TEXT ->
Have you ever thought about how many stories, songs and themes revolve around the concept of home, and finding your way home?

The theme of “The Wizard of Oz” is summed up by Dorothy when she said, “there’s no place like home.” In “The Grapes of Wrath,” the family took to their car (their only home during the Great Depression) to seek a new home in California. The movie “Beautiful Girls” sees Timothy Hutton going home for his high school reunion. In my favorite television show, “The Killing,” the main character realizes that home was not a place; but was the feeling she had with the person who knew her best.

It’s nearly impossible to count the number of songs that speak to this theme. There’s “Homeward Bound” (Simon and Garfunkel), “Two of Us” (The Beatles), “You’re My Home” (Billy Joel), and “My Way Back Home” (Dawes), just to name a few. And let’s not forget the famous adages: “Home is where the heart is,” or “home is a state of mind.”

All these references and themes make me wonder if we have all — at some point or another — tried to figure out where we belong, and where home actually exists.

I’ve thought a lot about the concept of home and that journey toward it over the last year. For nearly all my life, San Diego was home. It was the place I grew up, where my family lives, and where I made a life for myself. And then I left it all behind when we moved to Indiana to — literally — make a life and home in a new city, state and house.

RECORDS SUPPLIED ->
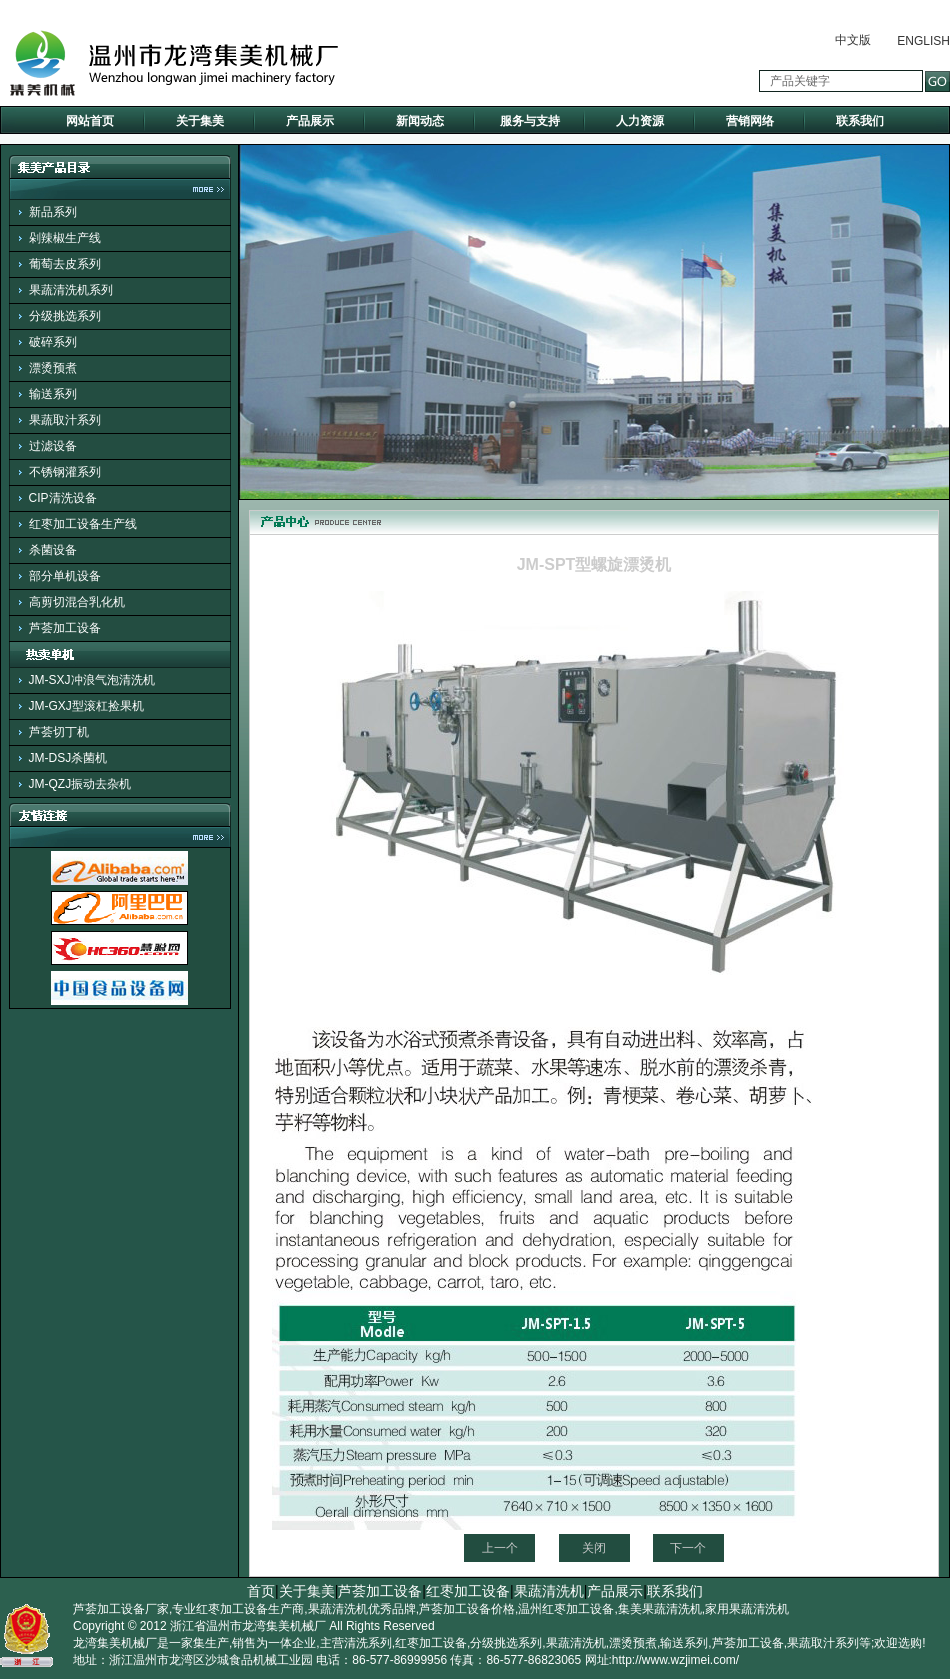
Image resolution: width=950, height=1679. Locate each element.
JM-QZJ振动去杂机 (80, 784)
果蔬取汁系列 (65, 420)
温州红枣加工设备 (566, 1609)
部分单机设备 (65, 576)
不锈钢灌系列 (65, 472)
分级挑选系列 (65, 316)
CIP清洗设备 (63, 498)
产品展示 (310, 121)
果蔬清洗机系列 (71, 290)
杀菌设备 (53, 550)
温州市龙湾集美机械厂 (266, 1626)
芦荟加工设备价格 (467, 1609)
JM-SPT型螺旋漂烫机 (594, 564)
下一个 (688, 1548)
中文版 (853, 40)
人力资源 (640, 121)
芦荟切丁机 (59, 732)
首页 (261, 1591)
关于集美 (200, 121)
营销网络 (750, 121)
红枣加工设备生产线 (83, 524)
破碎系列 (53, 342)
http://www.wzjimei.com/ (675, 1660)
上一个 (500, 1548)
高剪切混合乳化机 (77, 602)
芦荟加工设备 (65, 628)
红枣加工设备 (468, 1591)
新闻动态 (420, 121)
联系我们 (860, 121)
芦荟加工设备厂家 (121, 1609)
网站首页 (90, 121)
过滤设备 (53, 446)
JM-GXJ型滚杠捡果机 (86, 706)
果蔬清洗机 (549, 1591)
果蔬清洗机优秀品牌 (362, 1609)
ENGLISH (923, 41)
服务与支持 (530, 121)
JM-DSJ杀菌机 (68, 758)
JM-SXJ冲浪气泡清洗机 (92, 680)
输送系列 (53, 394)
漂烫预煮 (53, 368)
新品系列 (53, 212)
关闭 (594, 1548)
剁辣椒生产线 (65, 238)
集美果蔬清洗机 (660, 1609)
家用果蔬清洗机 (747, 1609)
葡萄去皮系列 (65, 264)
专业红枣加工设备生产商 (238, 1609)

WHAT YOU WILL DO ->
Using the text about home, mark each statement yes or no, and quote the words that decide it.
1. The text says that in "The Grapes of Wrath" the family sought a new home in Oregon.
2. The writer lived in San Diego for nearly all of their life.
3. The writer moved from San Diego to Indiana.
Work only from the text about home.

REPLY TO THE TASK ->
1. No: "to seek a new home in California."
2. Yes: "For nearly all my life, San Diego was home."
3. Yes: "we moved to Indiana"